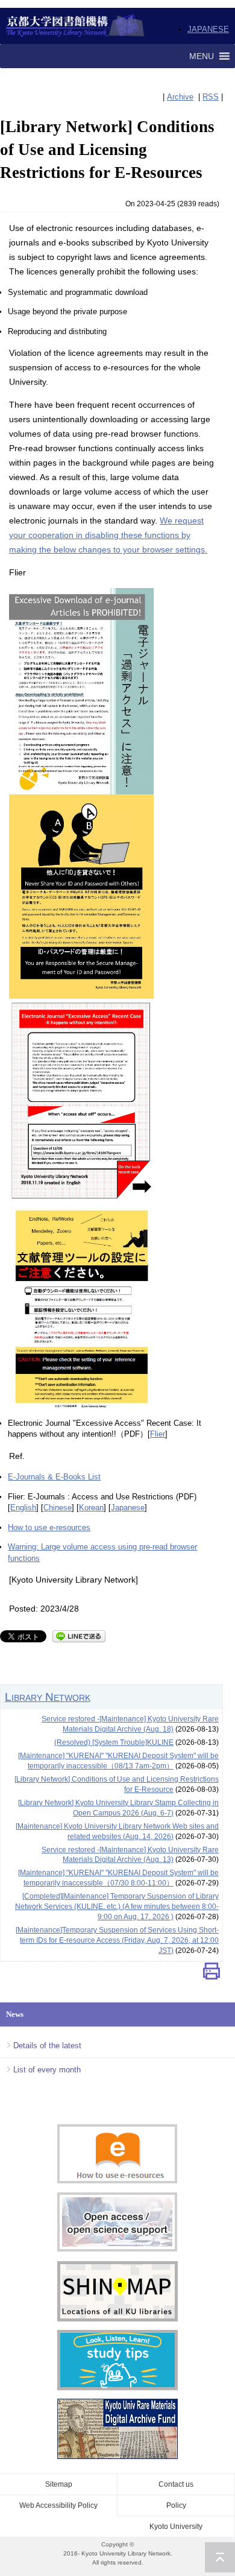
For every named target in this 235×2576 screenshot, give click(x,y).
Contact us (175, 2484)
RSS (210, 96)
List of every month (47, 2069)
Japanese (128, 1507)
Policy (176, 2505)
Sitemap (58, 2484)
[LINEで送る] (78, 1635)
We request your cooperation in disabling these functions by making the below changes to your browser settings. (108, 535)
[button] (201, 56)
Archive (180, 96)
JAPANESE (208, 29)
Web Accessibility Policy (58, 2505)
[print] (211, 1974)
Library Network (47, 1696)
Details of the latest (47, 2045)
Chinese (57, 1507)
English (23, 1507)
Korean (91, 1507)
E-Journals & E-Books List (54, 1476)
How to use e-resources (49, 1527)
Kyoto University (175, 2526)
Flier (157, 1433)
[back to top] (220, 2557)
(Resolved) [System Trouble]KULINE (114, 1742)
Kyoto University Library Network (75, 26)
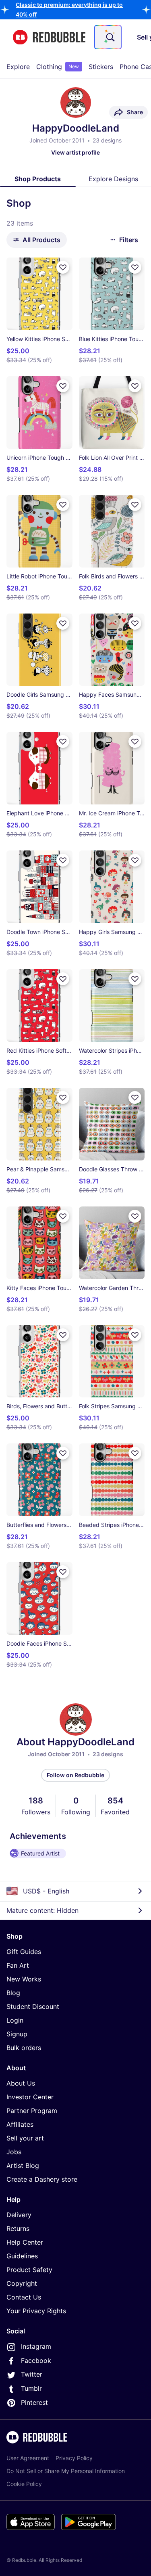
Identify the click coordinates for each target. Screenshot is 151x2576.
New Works (23, 1979)
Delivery (18, 2215)
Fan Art (17, 1965)
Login (14, 2020)
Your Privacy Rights (36, 2311)
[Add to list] (62, 267)
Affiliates (19, 2124)
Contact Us (23, 2297)
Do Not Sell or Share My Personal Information (65, 2470)
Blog (13, 1993)
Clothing (57, 67)
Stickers (101, 67)
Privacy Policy (74, 2458)
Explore (18, 67)
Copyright (21, 2283)
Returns (17, 2228)
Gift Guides (23, 1952)
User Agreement (27, 2458)
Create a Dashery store (41, 2179)
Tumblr (31, 2388)
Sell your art (25, 2138)
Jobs (13, 2152)
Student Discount (32, 2006)
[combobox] (108, 37)
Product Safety (29, 2270)
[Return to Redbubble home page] (49, 37)
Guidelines (22, 2256)
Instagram (36, 2346)
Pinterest (34, 2402)
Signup (16, 2034)
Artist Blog (22, 2165)
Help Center (24, 2242)
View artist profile (75, 152)
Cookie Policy (24, 2483)
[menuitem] (18, 66)
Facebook (36, 2360)
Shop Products (37, 179)
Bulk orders (23, 2048)
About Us (20, 2083)
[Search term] (109, 37)
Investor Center (30, 2097)
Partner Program (31, 2111)
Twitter (31, 2374)
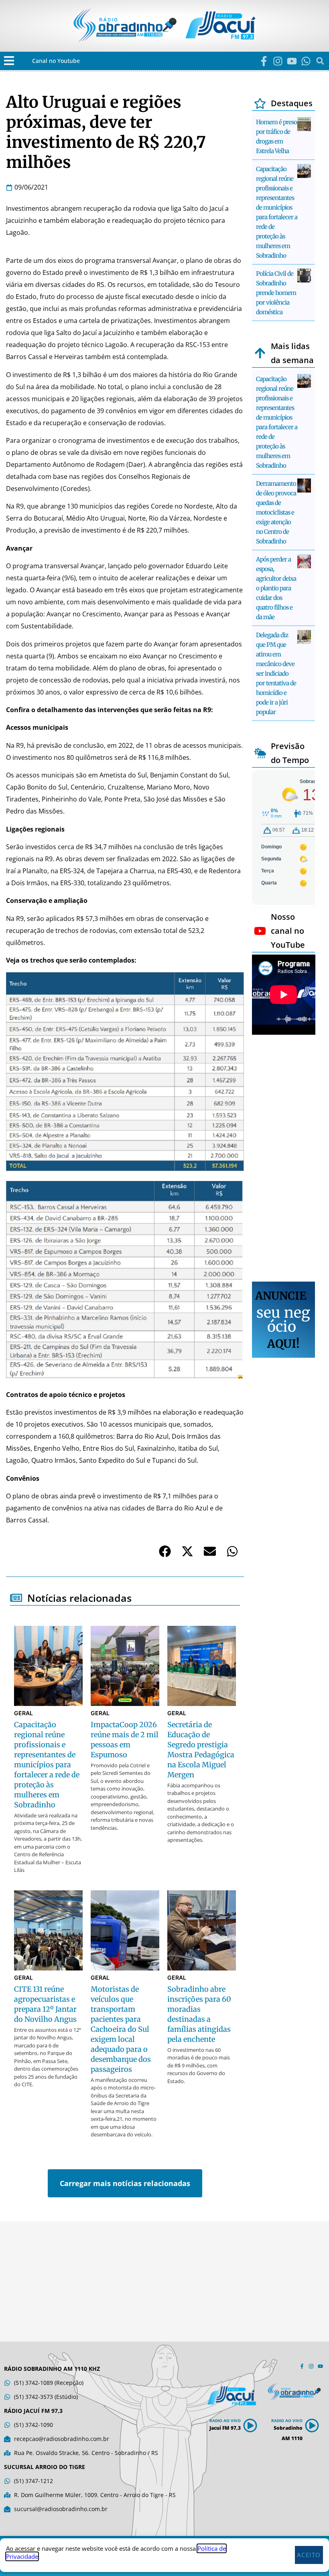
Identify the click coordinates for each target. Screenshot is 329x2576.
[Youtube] (292, 61)
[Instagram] (278, 61)
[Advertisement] (283, 1159)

--- --- ---

[TASK]: Lines in the entries above that hold "Network" should be counted; give only that count.

[RESPONSE]: 2